Más hacia el oeste, sobre avenida Carabobo, Delfina Oggiel, dueña de un local de decoración, le dijo a Clarín que sostener la actividad se volvió cada vez más complejo: “La situación económica no ayuda. Tenemos que poner precios accesibles y al mismo tiempo llegar a cubrir el alquiler. Muchos propietarios piden contratos en dólares y no alcanza. Además veo una caída en las ventas respecto del año pasado”.

En Flores, se puede ver el mismo panorama. Sobre Rivadavia al 6600, varios locales permanecen vacíos. Una tradicional zapatería exhibe un cartel de alquiler donde antes destacaba su marca. “Fijate que hay tres locales cerrados en una sola cuadra”, expresó Ramiro Ovadilla mientras recorría la zona.

La avenida Rivadavia fue una de las zonas donde la CAC detectó una mayor presencia de locales vacíos. En varios tramos se observan persianas bajas, vidrieras vacías y carteles de alquiler que permanecen desde hace meses. Un caso aparte es el de la avenida Avellaneda, el polo textil que desde el año pasado viene sufriendo cierres por la caída de la actividad.

Menos consumo y más ventas online

Para Lautaro López, socio de la dietética Yuca, ubicada cerca de Rivadavia y Fray Luis Beltrán, el problema pasa por una combinación de costos y cambios en los hábitos de compra.

“Tuvimos que reducir horarios de empleados para mantener a todo el personal. Las cargas sociales, impuestos y otros gastos hacen muy difícil sostener un negocio. Además vemos que clientes que antes compraban muchos productos ahora se llevan bastante menos”, le dijo a Clarín.

Desde la Cámara Inmobiliaria Argentina coinciden en que el comercio atraviesa una transformación profunda. “Hay una parte que tiene que ver con la situación económica, pero el factor más importante es el crecimiento del comercio electrónico”, contó a Clarín Damián Caffarella, secretario general del organismo.

Según explicó, muchos emprendedores optan por vender exclusivamente por internet porque les permite evitar alquileres elevados, gastos de habilitación y otros costos fijos. “Hoy una persona puede vender desde un depósito, llegar a clientes de todo el país y hasta devolver productos con facilidad. Eso cambió completamente el mercado”.
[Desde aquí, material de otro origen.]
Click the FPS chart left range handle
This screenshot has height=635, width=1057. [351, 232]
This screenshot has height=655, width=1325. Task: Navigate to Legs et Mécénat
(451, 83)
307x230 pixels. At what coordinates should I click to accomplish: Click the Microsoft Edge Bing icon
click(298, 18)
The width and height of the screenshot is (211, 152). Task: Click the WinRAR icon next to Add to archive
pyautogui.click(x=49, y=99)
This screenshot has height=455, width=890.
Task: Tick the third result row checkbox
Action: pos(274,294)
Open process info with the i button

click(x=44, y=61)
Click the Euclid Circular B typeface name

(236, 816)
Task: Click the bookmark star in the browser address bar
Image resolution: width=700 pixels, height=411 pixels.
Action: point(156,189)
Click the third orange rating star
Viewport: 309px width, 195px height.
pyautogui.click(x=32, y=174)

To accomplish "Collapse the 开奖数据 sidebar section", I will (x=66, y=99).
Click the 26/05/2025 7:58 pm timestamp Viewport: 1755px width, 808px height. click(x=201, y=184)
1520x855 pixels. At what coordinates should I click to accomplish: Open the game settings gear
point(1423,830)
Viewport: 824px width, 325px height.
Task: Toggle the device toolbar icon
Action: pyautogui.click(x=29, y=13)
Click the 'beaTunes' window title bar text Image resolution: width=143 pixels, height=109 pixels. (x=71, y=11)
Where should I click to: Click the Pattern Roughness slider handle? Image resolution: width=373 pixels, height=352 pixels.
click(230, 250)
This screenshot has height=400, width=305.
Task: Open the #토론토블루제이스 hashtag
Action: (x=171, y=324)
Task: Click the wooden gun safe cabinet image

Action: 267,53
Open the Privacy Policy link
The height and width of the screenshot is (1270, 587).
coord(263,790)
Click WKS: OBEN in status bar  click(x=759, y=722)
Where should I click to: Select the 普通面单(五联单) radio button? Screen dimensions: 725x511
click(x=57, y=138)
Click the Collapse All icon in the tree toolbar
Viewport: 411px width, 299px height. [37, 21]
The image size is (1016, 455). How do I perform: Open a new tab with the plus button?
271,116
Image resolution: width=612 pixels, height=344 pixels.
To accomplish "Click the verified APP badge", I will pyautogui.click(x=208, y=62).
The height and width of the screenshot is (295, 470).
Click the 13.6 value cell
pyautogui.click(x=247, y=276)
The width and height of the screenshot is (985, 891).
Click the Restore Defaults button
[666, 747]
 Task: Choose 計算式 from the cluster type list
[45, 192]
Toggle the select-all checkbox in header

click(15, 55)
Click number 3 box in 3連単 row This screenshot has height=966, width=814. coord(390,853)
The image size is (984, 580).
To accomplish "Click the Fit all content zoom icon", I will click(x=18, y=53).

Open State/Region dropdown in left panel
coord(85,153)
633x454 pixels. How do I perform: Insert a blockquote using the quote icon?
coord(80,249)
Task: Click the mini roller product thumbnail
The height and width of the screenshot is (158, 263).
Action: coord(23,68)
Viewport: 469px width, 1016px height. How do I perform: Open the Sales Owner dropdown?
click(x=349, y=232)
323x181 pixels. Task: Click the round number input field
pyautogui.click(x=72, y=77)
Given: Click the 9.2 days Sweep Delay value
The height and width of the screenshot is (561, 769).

Poniendo la situación en cifras, agregó: “El e-commerce avanzó tanto desde el 2020 hasta fines de 2023 que hubo un cierre de locales comerciales que se incrementó en un 18%. Entre el 2024 hasta la fecha, este número se elevó a un 45%“.

Caffarella también afirmó que algunos propietarios mantienen valores de alquileres difíciles de sostener. “Hay dueños que prefieren mantener el local vacío antes que bajar el precio. Eso también explica por qué algunos espacios pasan meses sin ocuparse”, indicó.

El relevamiento de la CAC indica que la cantidad de locales vacíos sigue por encima de los niveles registrados el año pasado y que el fenómeno se extiende a distintos barrios porteños. Impulsado por el alto costo de los alquileres, los cambios en los hábitos de consumo y el crecimiento del comercio electrónico, la situación, según comerciantes y vecinos, es un proceso de cambio permanente. “En un punto los locales tendrán que adaptarse y los propietarios tendrán que adecuar sus precios a la competencia“, concluyó Caffarella.